Binding of wild-type and mutant SNAP-25 to GST-synaptotagmin 1. 200 ng of GST-synaptotagmin (cytoplasmic domain) was bound to wells in glutathione-coated 96-well plates and incubated with the indicated concentrations of wild-type or mutant SNAP-25. Bound SNAP-25 was detected by ELISA using a monolonal SNAP-25 antibody. Binding is expressed as a percentage of the maximum binding obtained.
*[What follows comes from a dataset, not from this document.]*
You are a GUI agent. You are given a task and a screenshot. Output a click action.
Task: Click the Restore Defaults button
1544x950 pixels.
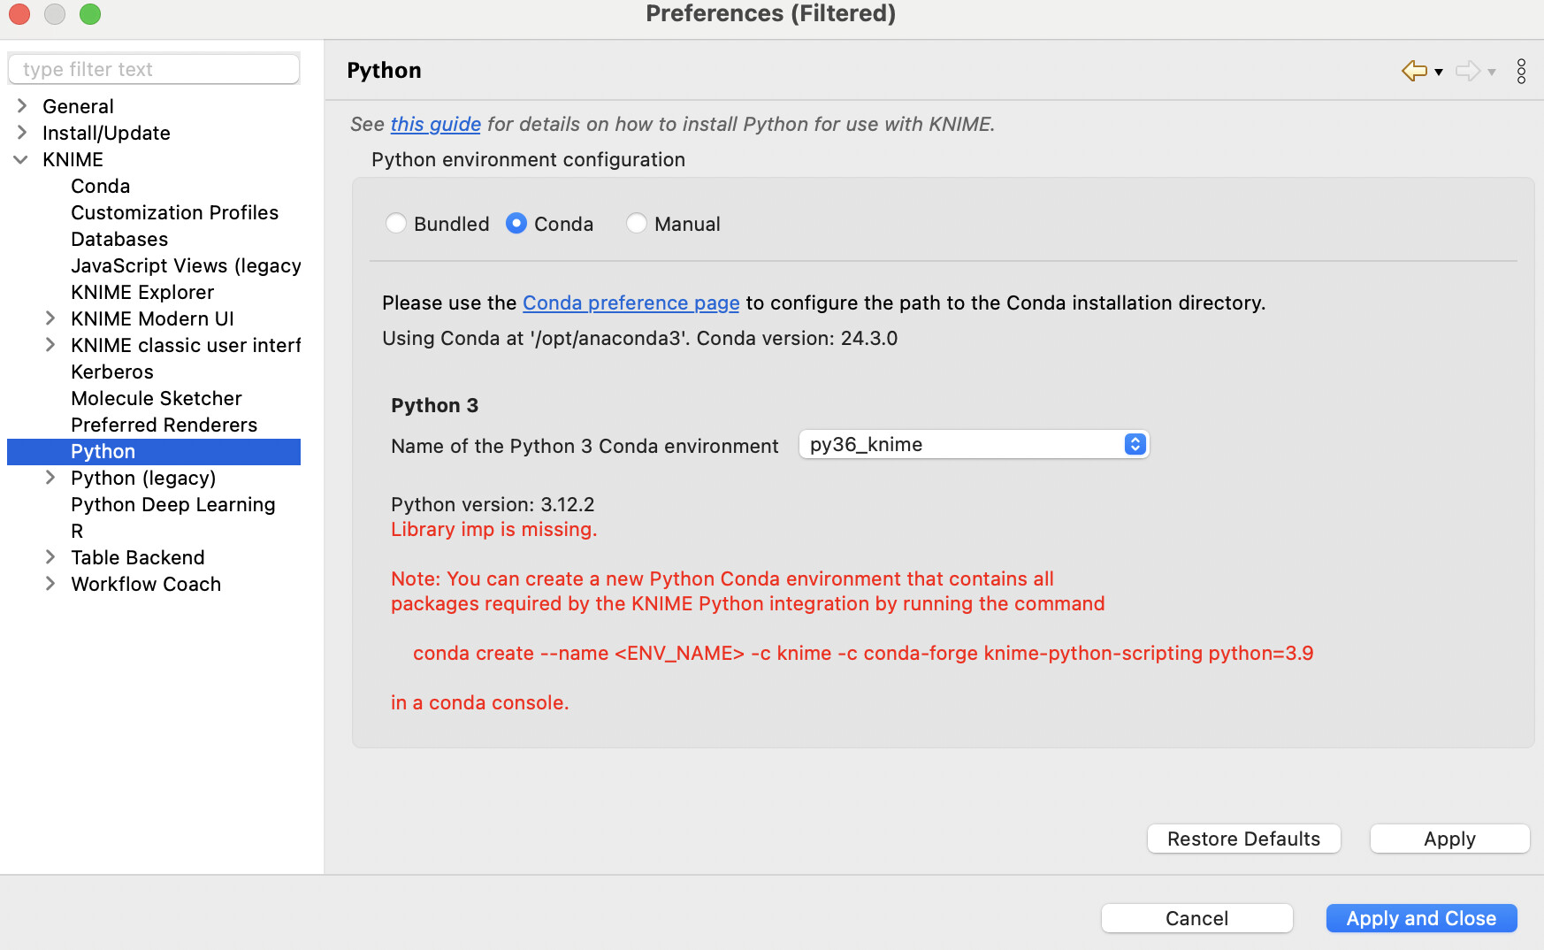[x=1243, y=839]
Data points are the mean of four experiments, ± SEM.

Figure 7.

Expression of the PKC phosphomimetic SNAP-25 mutant S187E in a background of the PKA phosphomimetic mutation T138E increases the size of the HCSP. (A) Sample responses of individual cells expressing the T138E mutation (black traces) or the double T138E/S187E mutation (EE, red traces). (B) Averaged responses from cells expressing either T138E (black traces, 26 cells) or EE (red traces, 30 cells).

Figure 8.

Summary data of granule pool sizes for cells expressing mutations of SNAP-25. Comparisons were made between cells expressing GFP-SNAP-25 mutants and those expressing “wild-type” GFP-SNAP-25. The dashed lines indicate values of ΔC₁₀ and the HCSP size for wt GFP-SNAP-25. A single asterisk indicates P < 0.01, whereas a double asterisk indicates P < 0.001. The numbers of cells (N) for each type of experiment are indicated.